13 jul. 2025

“Green, papi, green”

Va con onda

Tengo un amigo socialista obsesionado con lo que llama la revolución agraria. Cree que la única forma de acabar con las diferencias sociales es repartiendo tierras; una porción igual para cada paraguayo.

Yo le miro divertido mientras él pontifica entre bocanadas de humo de su eterno cigarrillo y le pregunto, por ejemplo, qué haría él con su porción de tierra; o mejor, qué se supone que vaya a hacer yo con la mía.

Él apaga la colilla en el suelo y me responde resignado que los burgueses nunca entenderemos nada.

Tengo un amigo conservador y religioso que cuando habla de la izquierda -y de mi otro amigo en particular- se refiere siempre a “esos haraganes"; y a reglón seguido afirma que la única diferencia entre ricos y pobres es que unos supieron aprovechar sus oportunidades y los otros no.

Le pregunté cuántas oportunidades tuvo él, hijo de un próspero ganadero, y cuántas Alberto, su jardinero, hermano de seis, hijo de una mujer analfabeta y de padre desconocido.

“Y seguro que el señor periodista tiene todas las respuestas”, me dice algo picado.

Es cierto, no tengo las respuestas, no todas, pero sí una, la más importante y la más obvia.

Es más, todavía recuerdo el día en el que esa obviedad se me clavó en la cabeza para convertirse en una obsesión con los años.

Fue así.

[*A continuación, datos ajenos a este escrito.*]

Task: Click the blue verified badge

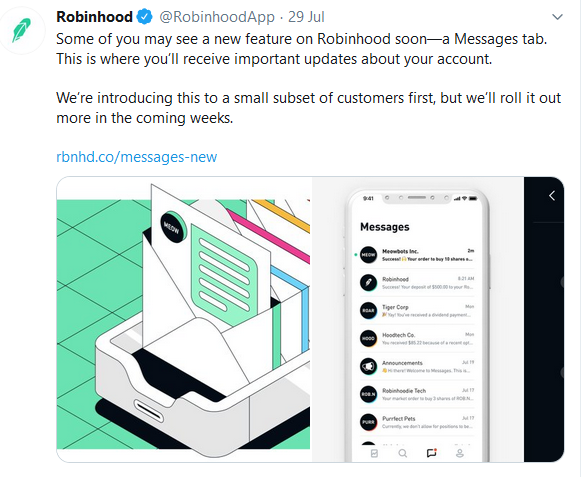Action: click(x=144, y=17)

Venía de buscar a mi hija, Alma, de una de esas guarderías especializadas donde, según los pedagogos, el niño recibe una estimulación temprana que le permite luego duplicar su capacidad de aprendizaje.

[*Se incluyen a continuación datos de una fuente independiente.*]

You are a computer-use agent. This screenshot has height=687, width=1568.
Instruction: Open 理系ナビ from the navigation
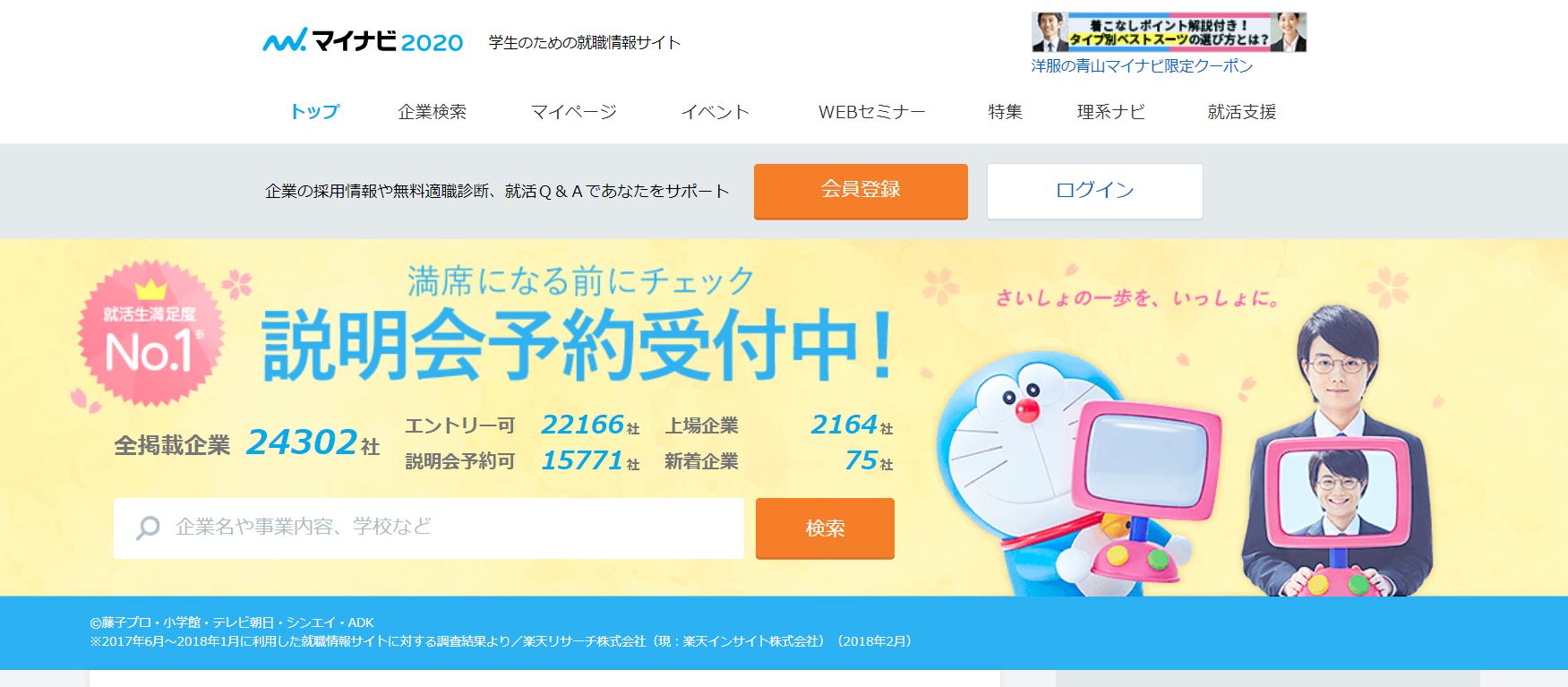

Yo conducía en automático, perdido en oscuros cálculos matemáticos con los que pretendía conseguir que el sueldo, naturalmente inelástico, se extendiera milagrosamente hasta fin de mes, cuando, de pronto, escuché la vocecita de Alma: “Green, papi, green”. Solo entonces me di cuenta de que el semáforo estaba en verde.

En la misma esquina estaba una mujer con el limpiaparabrisas en una mano mientras con la otra sujetaba a una nena de la edad de Alma.

Hacer la comparación fue inevitable. “Green, papi, green”. Mi hija que no tenía dos años entendía la función de un semáforo y sabía relacionar el nombre del color con su versión en inglés.

Nada excepcional, pero yo sabía que era casi imposible que pudiera hacer lo mismo aquella otra niña.

Me pregunté qué otras cosas sabría Alma en los próximos años que la otra desconocería; y qué pasaría cuando ambas disputasen mañana un empleo y un lugar en el mundo.

La dolorosa respuesta la sabemos todos.

Las diferencias no desaparecerán repartiendo tierras ni bienes, lo harán cuando la educación de todas las nenas sea igual o mejor que la que le pagamos a Alma.

Esa es mi respuesta; obvia y trillada, pero ineludible.